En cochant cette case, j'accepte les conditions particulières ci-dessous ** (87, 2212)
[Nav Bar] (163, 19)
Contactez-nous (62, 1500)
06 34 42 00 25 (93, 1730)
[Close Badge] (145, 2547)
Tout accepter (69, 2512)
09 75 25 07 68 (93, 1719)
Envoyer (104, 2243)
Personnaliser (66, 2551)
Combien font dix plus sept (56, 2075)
==
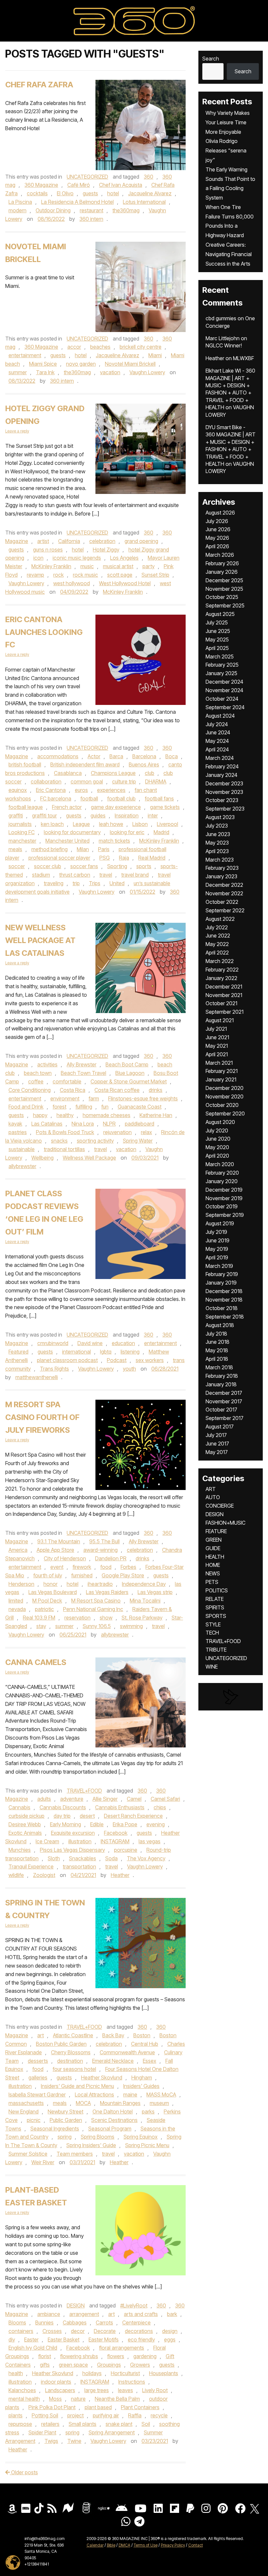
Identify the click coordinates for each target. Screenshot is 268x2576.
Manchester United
...
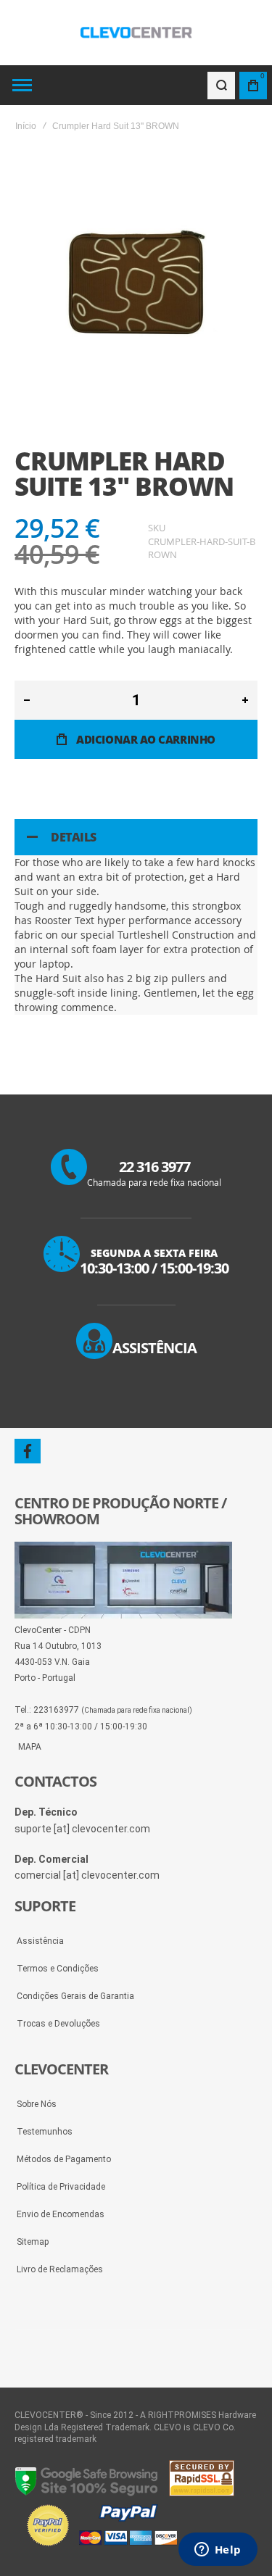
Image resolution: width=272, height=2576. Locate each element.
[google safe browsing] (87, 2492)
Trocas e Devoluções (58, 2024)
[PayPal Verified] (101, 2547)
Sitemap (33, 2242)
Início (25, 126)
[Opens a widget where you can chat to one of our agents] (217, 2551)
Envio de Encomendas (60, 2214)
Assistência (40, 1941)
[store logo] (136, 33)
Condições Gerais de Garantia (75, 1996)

▶ **Exercise instructions**
Return all lines above that mention the word "each".

▶ **Exercise output**
Identify the click coordinates for each target. Screenshot is 268x2576.
Image resolution: width=272, height=2576. Locate each element.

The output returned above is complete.